Bugzilla – Bug 5744
Add a default factory
Last modified: 2008-02-06 14:25:30
You need to log in before you can comment on or make changes to this bug.
Right now, globusrun-ws assumes that you're submitting to a Fork jobmanager. In GT2, the admin had the capability of pointing the default jobmanager to whatever backend jobmanager they wanted. So, if I wanted the default job submission to my site to go to ManagedFork (or PBS, or Condor, ...), I could make that happen. In GT4, the client needs to know what kind of scheduler is behind the GRAM service so they can use the -Ft option. This breaks the fundamental abstraction of GRAM. I propose we make globusrun-ws submit to the "Default" factory, which will be admin-configurable to point to Fork or PBS or ... The mapping of Default should also show up as an RP: like, at this site, Default means "LSF".
This can be accomplished very easy, in fact it's just a few lines of code. ManagedJobFactoryHome must overwrite the ResourceHomeImpl.find(): public Resource find( ResourceKey key) throws ResourceException { if (key == null) { // set key to the configured default. // For illustration purpose a hardcoded default: key = ManagedJobHelper.getResourceKey("PBS"); } return super.find(key); } With this we don't even need a new factory type "Default". All a client must do is to just specify the address and no longer the reference properties/parameters in the factory EPR (which is optional according to the ws-addressing specification) A job like the following would then be submitted to the default local resource manager. <job> <factoryEndpoint xmlns:gram="http://www.globus.org/namespaces/2004/10/gram/job" xmlns:wsa="http://schemas.xmlsoap.org/ws/2004/03/addressing"> <wsa:Address> https://host:port/wsrf/services/ManagedJobFactoryService </wsa:Address> </factoryEndpoint> <executable>/bin/date</executable> </job> ManagedJobFactoryHome.find() is the the only piece of code that enables this and all invocations (job submissions, factory resource properties queries, etc) simply get redirected to the configured default factory type in case the client does only specify the address in the factory EPR. So there's no need for a new factory resource "Default". Also the new RP "defaultLocalResourceManager" is not necessarily needed because we get redirected to the default factory resource here too if no factory type is specified in a factory RP query: wsrf-get-property \ -s https://host:port/wsrf/services/ManagedJobFactoryService \ {http://www.globus.org/namespaces/2004/10/gram/job}localResourceManager gives as response: <ns1:localResourceManager xmlns:ns1="http://www.globus.org/namespaces/2004/10/gram/job"> PBS </ns1:localResourceManager> I think it would be good to offer a factory RP "availableLocalResourceManagers" instead that gives a list of all configured LRMs.
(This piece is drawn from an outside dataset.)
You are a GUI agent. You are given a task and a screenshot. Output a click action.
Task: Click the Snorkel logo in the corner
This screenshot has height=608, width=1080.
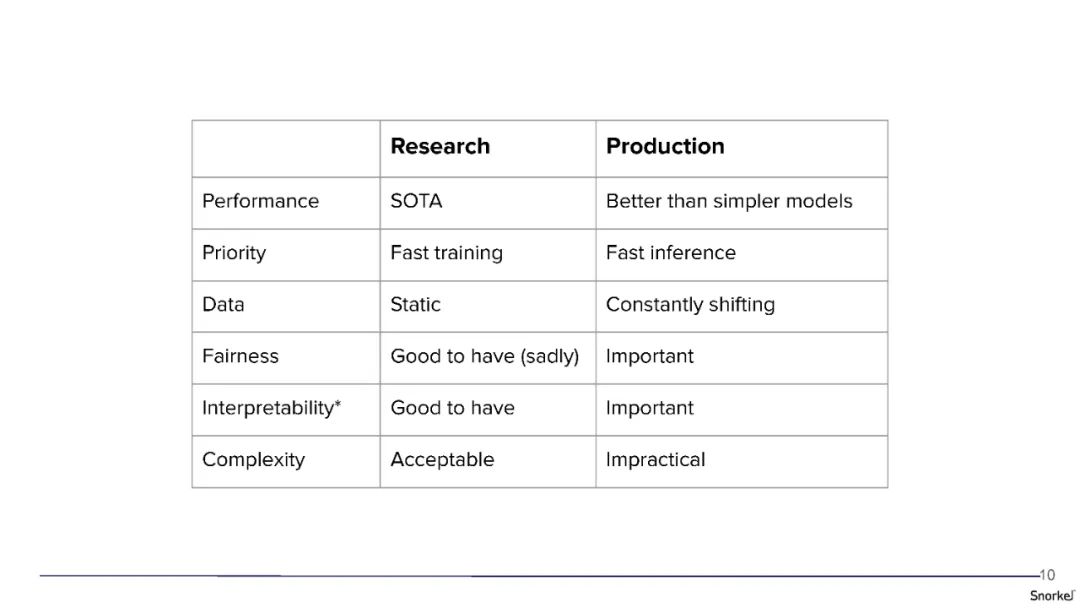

AFAIK this change could also be applied to the 4.0 branch. Note however that all tests, GramJob, globusrun-ws must be updated for this. So i'm not sure if we should have this in 4.0.6.
Very Cool! I think adding this for 4.2 is probably good enough. I like the idea of a list of available resource managers too. This is available now from the container's registry service. But I think it would be good to provide this in GRAM and not require that dependency on the registry service for this information.
committed to branch ws-gram-bug5247 which will be merged to trunk.
*** Bug 3829 has been marked as a duplicate of this bug. ***
Committed the following change to ws-gram-bug5247: A client does not need to provide reference parameters for multijobs. Regardless of what is configured as default local resource manager: multi jobs will always go to Multi. The sub-jobs don't need to specify reference parameters, but can. Also: An admin must not configure Multi as default factory. This will result in an error message in container startup and an exception and error message per submitted job.